Delores V. Mullings is an assistant professor at Memorial University of Newfoundland. As a NELS ICE New Investigator, Delores is studying end of life concerns for older people in rural Newfoundland.


Brenda Sabo

Brenda is an Associate Professor with the Dalhousie University School of Nursing and has a cross-appointment with the Faculty of Medicine in Palliative Care. She has been a psychosocial oncology therapist at the Nova Scotia cancer centre. She has published on psychosocial distress in caregivers.
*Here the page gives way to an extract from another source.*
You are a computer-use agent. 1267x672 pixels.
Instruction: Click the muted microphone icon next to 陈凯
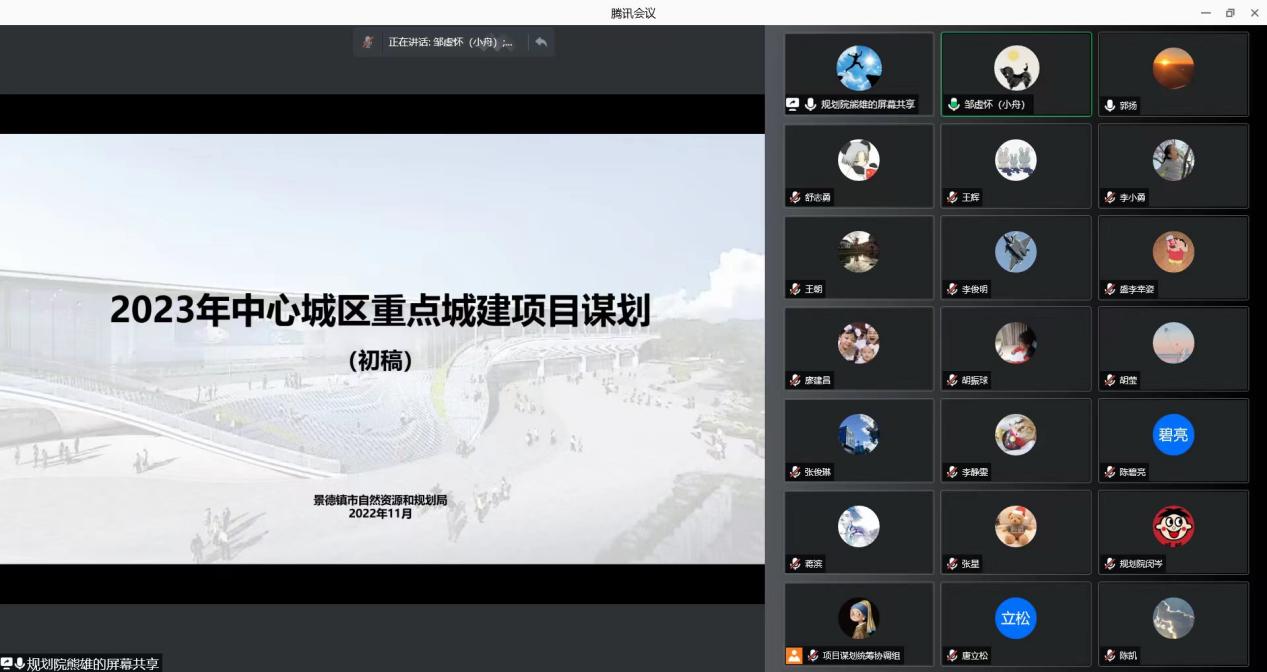pos(1109,656)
In 2015, she received a New Investigator award from NSHRF to undertake a scoping review of the facilitators and barriers to early transition to palliative and funding from the Canadian Cancer Society Research Institute for research on Demystifying palliative care through arts-based knowledge translation: An innovative knowledge to action approach for engagement and communication among patients/families and healthcare professionals.

Yoko Yoshida

From 2007 to 2009, Yoko was a PhD candidate and new graduate affiliated with NELS. She worked as a Research Associate with Yukiko Asada to develop equity measurements.

Yoko became an Assistant Professor in the Department of Sociology and Social Anthropology at Dalhousie University and remains associated with NELS.